6. Make yourself some shade
If you are one of the few lucky people to have bought a van that comes with curtains, you can stop reading now and take a moment to ponder what all the previous owners of said van have done together in the lovely privacy of what is now your bed. If you are not so fortunate, or aren’t quite sure how to go about installing curtains (there are drills and sewing and trips to Bunnings involved, and it’s all a bit too confusing man!) then an easy way to prevent your van from becoming the wrong kind of hot box is to simply take some material (an old sarong, a cut up sheet, a large dress) and, using a credit card, wedge it in to the crevaces between the glass of your windows, or where your doors close.
If you are planning on staying in your van for quite a while, it is worth buying some black felt (the best material for zero visibility), cutting out sections for each window, and attaching strong magnets to hold the felt in place, all of which you can store under your seat until sleepy time. When all the windows are uniformly blacked out, a van looks a lot less suspect, and you’ll find you are able to sleep in peace.
7. Park on even ground
It seems like a no-brainer, but the last thing you want to do, once you have got your lovely sleeping nest sorted, your blackouts in place, and your head laid down for the night, is to have to get up and move the van because you can feel all the blood in your body ever so slowly rushing to your head.

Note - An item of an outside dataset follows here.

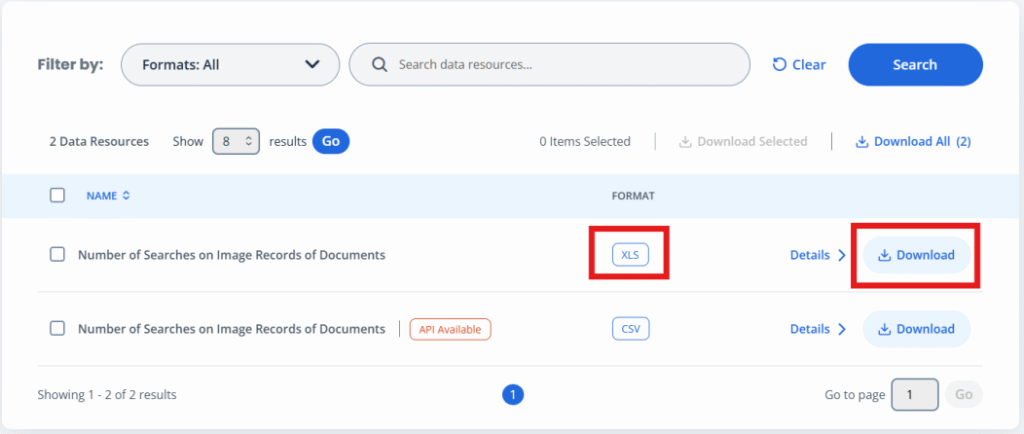
Task: Click the Details chevron for XLS row
Action: tap(842, 255)
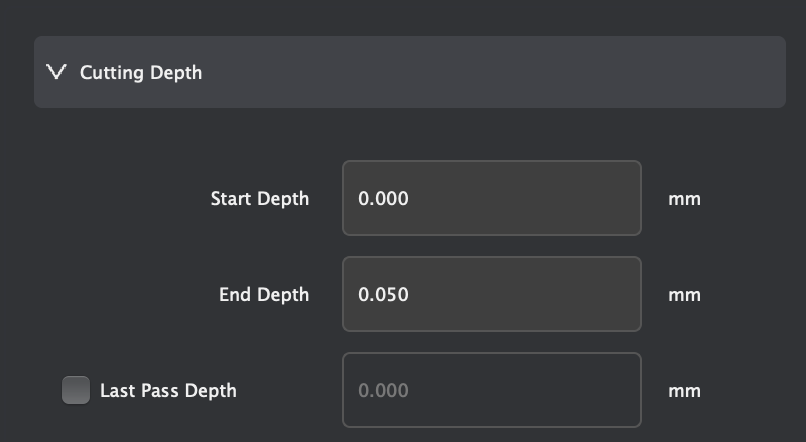Click the mm unit beside Start Depth
Image resolution: width=806 pixels, height=442 pixels.
tap(684, 198)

Or your feet. Both are equally uncomfortable.
If you aren’t travelling along the coast, and don’t have the option of showering at the beach, consider investing in the cheapest gym membership you can find. For around twenty bucks a month, a gym membership will give you the opportunity to shower in most major cities.
Public pools are another good option when it comes to sourcing a cheap shower and are often easier to find than gyms in rural towns. Or, buy a cheap camping shower, for when you really are out in woop woop. Either one of these options is an investment you will not regret.
9. Change the Oil
Change your oil every 5000 k’s. If you run out of oil, your car will become terminally ill, and it will die. It may die suddenly, in the middle of nowhere, forcing you to bust out that marathon you’ve always dreamed of running in the 40 degree heat of the desert. It may die slowly, when you realise that the gears are kicking back a bit, and you have to warm the engine up in the morning, lest the steering lock and the engine cut out when you stop at a light.
Either way, no oil = dead car. If you are planning on a long trip, bring spare oil, fuel, coolant, and tools. Oh, and make sure the van has a jack and a spare tire. You will need it.
10. Spare food is good
Spare perishables are bad. Tinned all the way and MiGoreng of course. Don’t underestimate just how quickly food will go off in a hot van. Always, ALWAYS have a few litres of water handy.
11. Buy a decent inflatable mattress
The luxury of having a proper mattress in the back of your van will soon give way to the impracticality of attempting to keep your bed clean, and not being able to fit anything else in your pad. You can pick up a decent inflatable from a camping store for around a hundred bucks. If your van is big enough, construct an elevated bed with storage underneath. This allows you to stow away your junk and makes your van look a lot more respectable and you a lot less hoboish.
12. Places to Park
Good places to park up for the night: parks, camp grounds, beaches and marinas, in front of vacant houses, generally wherever there are already a lot of other vans parked, and if you must, in the parking lots of 24 hour stores.
Bad places to park up for the night: in front of people’s houses and businesses (they will call the police), on the side of highways (if they see you, the police will stop), and in general, wealthy areas.